The pale warriors, princes, and kings all cry out in unison that "La belle dame sans merci" has the knight captured/mesmerised "in thrall."
The title is French: "La belle dame sans merci" = "the beautiful woman without mercy."
Stanza 10 analysis
I saw pale kings, and princes too,
Pale warriors, death-pale were they all;
They cried - 'La Belle Dame sans Merci
Thee hath in thrall!'
repitition of "pale" = 1. absence of colour, turning grey & brutal 2 .almost hallucinations & ghost like. This procession of "pale" men could be an allusion to the fourth horseman of the Apocalypse that gets described in the Book of Revelation in the Christian bible. The fourth horseman is Death, and he rides on a pale horse.
"pale kings...They cried - 'La Belle Dame sans Merci Thee hath in thrall" = these apparitions (ghost-like) tell him the woman has him in her control "thrall" further proves the danger of the woman, the knight is powerless like all those under her spell.
Stanza 11 summary
The knight continues to describe the pale warriors from his dream – in the "gloam," or dusk, all he can make out are their "lips."
Their mouths are "starv'd" and hungry-looking, and their mouths are all open "gaped wide" as they cry out their warning to the knight.
Gloam sounds very similar to gloom, it may not be a coincidence that Keats used "gloam".
"gloam" = dusk or twilight
"gloom" = state of depression
The knight wakes up from the dream alone and cold on the side of a hill.
Stanza 11 analysis
I saw their starved lips in the gloam,
With horrid warning gaped wide,
And i awoke and found me here,
On the cold hill's side.
"starved lips...horrid warning" = Grotesque imagery - infatuation as pain."starved" suggests death, the woman causes people to suffer, the people are hungry, emotionally starved as they cannot be with the woman who they are fasincated by even though she causes them pain.
"cold hill side" = repitition from earlier stanza, makes the reality more painful.
Stanza 12 summary
The knight has finished his story. He tells the original, unnamed speaker, that this is why he's "loitering" by himself, even though it's so dismal outside.
The knight repeats the unnamed speaker's words from the first stanza, so that the poem ends with almost exactly the same stanza with which it began - "alone and palely loitering, Though the sedge is withered from the lake, And no birds sing."

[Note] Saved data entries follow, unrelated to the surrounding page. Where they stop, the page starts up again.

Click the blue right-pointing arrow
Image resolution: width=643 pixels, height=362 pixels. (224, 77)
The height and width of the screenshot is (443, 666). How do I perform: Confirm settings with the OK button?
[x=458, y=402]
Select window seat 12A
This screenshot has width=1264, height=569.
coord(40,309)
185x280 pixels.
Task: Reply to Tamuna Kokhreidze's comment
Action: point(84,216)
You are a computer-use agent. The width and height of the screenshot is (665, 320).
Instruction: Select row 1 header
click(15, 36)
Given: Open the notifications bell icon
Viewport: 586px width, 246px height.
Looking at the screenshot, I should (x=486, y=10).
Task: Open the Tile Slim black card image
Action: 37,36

Perhaps the knight's feelings of being "alone" comes from Keats' own experiences of losing his mother and brother.
Stanza 12 analysis
And this is why I sojourn here
Alone and palely loitering,
Though the sedge is withered from the lake,
And no birds sing.
near repitition of opening stanza = cyclical structure almost, brings us back to reality & adds to how unfortunate his fate is. The reader feels sympathy towards the knight.
Rhyme Scheme & Structure
Ballad form = illustrates the truth of love, ballads are often used when writing about love &often have a cyclical element
Iambic Tetrameter, 8 syllables per line.
last stanza = four stresses on lines 1 & 3, three stresses on lines 2 & 4 - abrupt ending.
Structure/rhyme scheme = echoes the eeria tone of poem, abrupt & melancholic speaker at the end.
Themes/ideas = intensity of passion & infactuation and perhaps hallucinatory desire.